I saw a homeless man lying on a patch of grass in a dirty sleeping bag on my way to work yesterday. The idea of bringing a child into the world and exposing it to the risk of ending up in a situation like that just makes me sad. We are currently buying a house. If I could have afforded this ten or fifteen years ago, I might have kids now. Looking back, I'd say I've had enough to do with growing up and providing for myself financially. I simply didn't have the capacity to start a family.

A friend of mine has two children. She barely has enough money and is trying to finish her university studies. Another friend is a chief surgeon and earns so well that his children are not a big financial factor for him. He is divorced from the children's mother and has another partner. Another friend is a pastor and has two children. I guess, for him it was always a matter of course to have children. He is now also divorced, so he no longer lives in the picture-book family world that he probably once dreamed of.

The other people around me are grown-up children like me, who for various reasons did not become parents. One friend of mine is a gay man. His sister is a lesbian. Both much to the annoyance of their parents, who would like to be grandparents. A couple at my office in their thirties mainly play computer games after work and have pets instead of children. One of my best friends is a woman who lives with a trans man. They are currently planning to become parents via in-vitro fertilization, which will cost a total of ~20,000 euros.
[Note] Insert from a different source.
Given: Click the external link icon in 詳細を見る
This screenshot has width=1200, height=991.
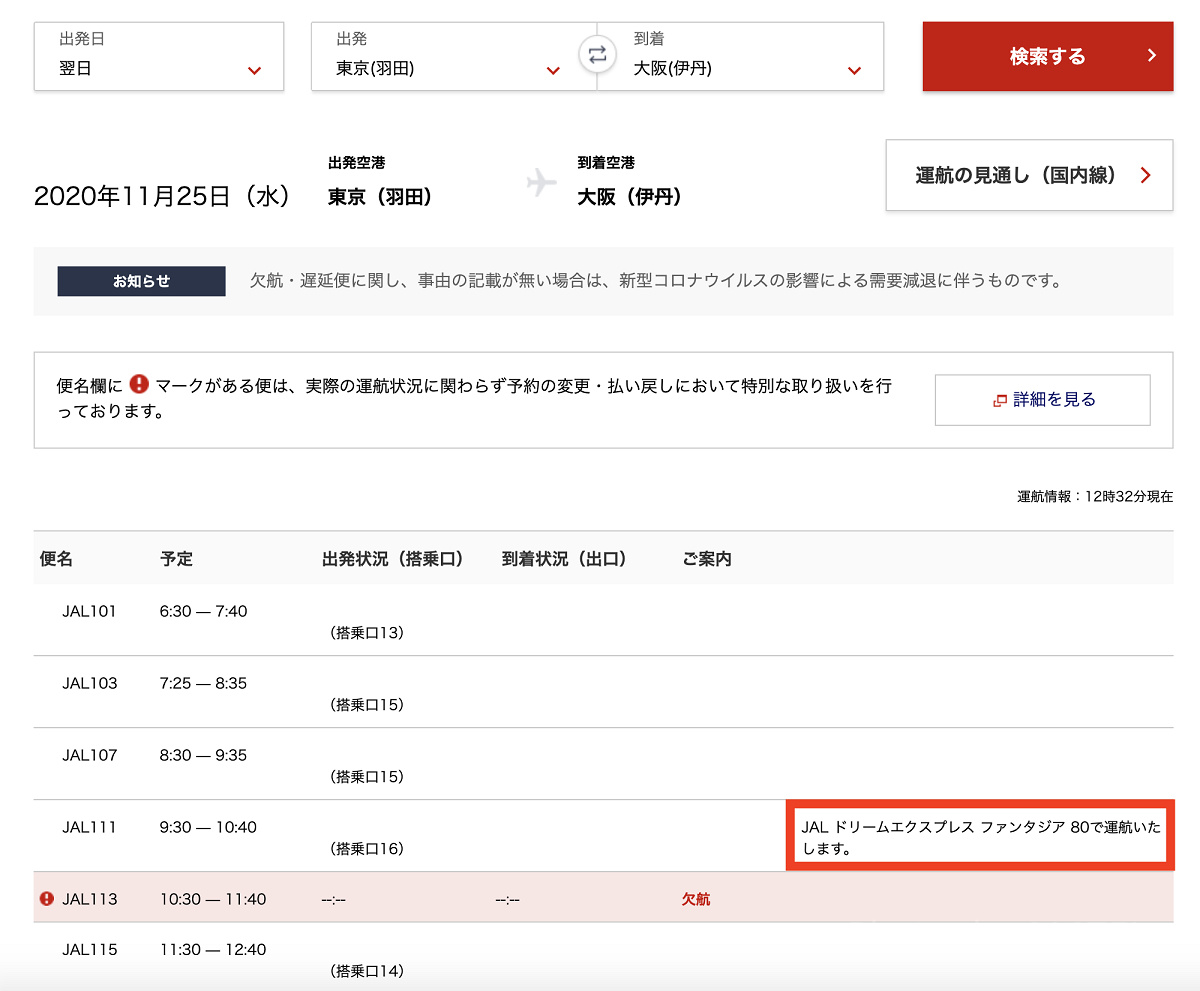Looking at the screenshot, I should (999, 400).
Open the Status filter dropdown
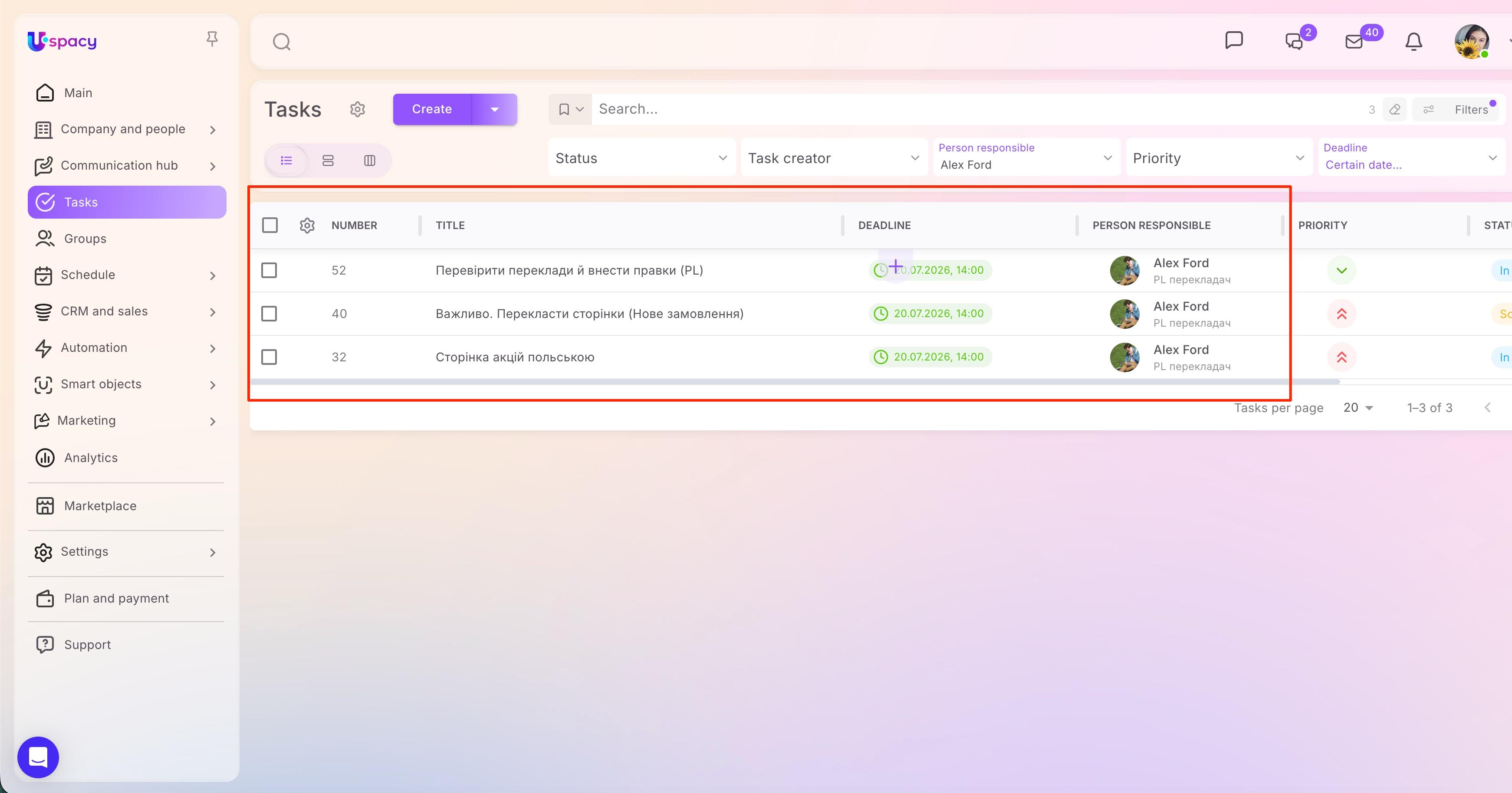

The world is strange and apparently no longer properly calibrated for having children.

I am glad that there is no more social pressure pushing people into parenthood. But that has to be compensated for somehow and I don't see any socio-political willingness to tackle this. Raising children is a service to society! We cannot expect children to grow like grass in an unattended meadow. If society is not committed to guarantee healthy soil and to water the gras properly, then nothing will grow.